C'est avec réticence que les principaux porte-parole et stratèges de la grande entreprise au Canada ont appuyé le nouveau budget fédéral. Ils considèrent comme une victoire politique importante que Chrétien n'ait pas cédé devant les inquiétudes de la population quant à l'état du système de santé et des autres services publics et ait plutôt considéré que les diminutions d'impôts étaient la priorité nationale. Mais la grande entreprise ne voit rien d'autre qu'un acompte dans le plan quinquennal de 58 milliards de dollars pour diminuer les impôts personnels, corporatifs et sur les gains en capital.

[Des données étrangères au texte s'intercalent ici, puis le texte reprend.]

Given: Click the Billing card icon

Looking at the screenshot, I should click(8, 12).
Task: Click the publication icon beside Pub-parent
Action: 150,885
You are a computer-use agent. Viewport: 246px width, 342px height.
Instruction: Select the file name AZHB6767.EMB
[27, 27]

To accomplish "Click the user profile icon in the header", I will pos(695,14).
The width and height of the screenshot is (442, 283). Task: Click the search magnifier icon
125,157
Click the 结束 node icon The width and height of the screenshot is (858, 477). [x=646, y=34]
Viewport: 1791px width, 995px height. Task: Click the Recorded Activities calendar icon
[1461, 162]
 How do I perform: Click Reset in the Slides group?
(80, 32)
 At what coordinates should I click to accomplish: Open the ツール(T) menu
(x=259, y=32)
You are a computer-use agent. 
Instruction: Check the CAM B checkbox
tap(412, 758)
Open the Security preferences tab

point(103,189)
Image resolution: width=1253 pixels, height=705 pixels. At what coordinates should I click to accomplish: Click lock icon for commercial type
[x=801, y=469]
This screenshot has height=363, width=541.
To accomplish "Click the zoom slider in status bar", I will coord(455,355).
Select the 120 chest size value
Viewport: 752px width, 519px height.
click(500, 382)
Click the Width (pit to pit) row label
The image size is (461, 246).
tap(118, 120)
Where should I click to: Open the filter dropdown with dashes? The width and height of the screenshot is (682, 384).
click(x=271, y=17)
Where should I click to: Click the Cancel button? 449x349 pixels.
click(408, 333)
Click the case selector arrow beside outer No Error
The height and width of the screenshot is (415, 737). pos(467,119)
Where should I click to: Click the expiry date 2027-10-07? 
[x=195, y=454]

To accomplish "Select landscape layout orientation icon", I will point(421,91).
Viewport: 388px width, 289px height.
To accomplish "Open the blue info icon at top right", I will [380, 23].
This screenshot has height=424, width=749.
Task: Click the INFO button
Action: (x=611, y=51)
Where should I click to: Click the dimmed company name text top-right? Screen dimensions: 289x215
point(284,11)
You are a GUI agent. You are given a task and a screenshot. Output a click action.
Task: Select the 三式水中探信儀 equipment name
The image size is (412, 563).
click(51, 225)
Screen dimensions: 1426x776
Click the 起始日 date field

« Les libéraux semblent avoir reçu le message qu'une nouvelle économie requiert plus qu'une diminution de cette taxe-ci ou de celle-là », a écrit Thomas d'Aquino du Conseil canadien des chefs d'entreprises. Le président du groupe de pression le plus puissant du monde des affaires au Canada a dit qu'il était satisfait que les libéraux « se soient engagés à une stratégie pour diminuer les impôts sur cinq ans et qu'ils entendent y consacrer au moins 58 milliards de dollars. » Mais D'Aquino s'empressait d'ajouter que des diminutions plus importantes et immédiates étaient nécessaires pour les compagnies canadiennes ne prennent pas de retard face à leurs rivaux étrangers. « Je dis que nous devrions avoir dès aujourd'hui un taux d'imposition pour les entreprises comparable à celui des États-Unis, parce que c'est maintenant que doit être livrée la compétition pour les gens et les commandes et les investissements et l'innovation, et pas dans trois ans ou dans cinq ans. »

Les remarques de D'Aquino ont été reprise par la Chambre canadienne de commerce. « Lentement mais sûrement n'est tout simplement pas assez selon les standards internationaux de ces jours-ci » a dit Nancy Hughes Anthony. « Plusieurs de nos plus importants compétiteurs sont très actifs et éliminent les impôts au moment même où je vous parle. »

Le Globe and Mail, le porte-parole traditionnel des firmes de courtage et des banques de Toronto, a écrit que le budget pour l'année fiscal de 2000-2001 représentait « un progrès, mais modeste, et trop de ses promesses ne prendront place que dans cinq ans. » Le National Post de Conrad Black, encore plus véhément que le Globe lorsqu'il s'agit de dénoncer le poids que fait peser les impôts sur les entreprises et les biens nantis, a intitulé son éditorial analysant le budget : « C'est un début ».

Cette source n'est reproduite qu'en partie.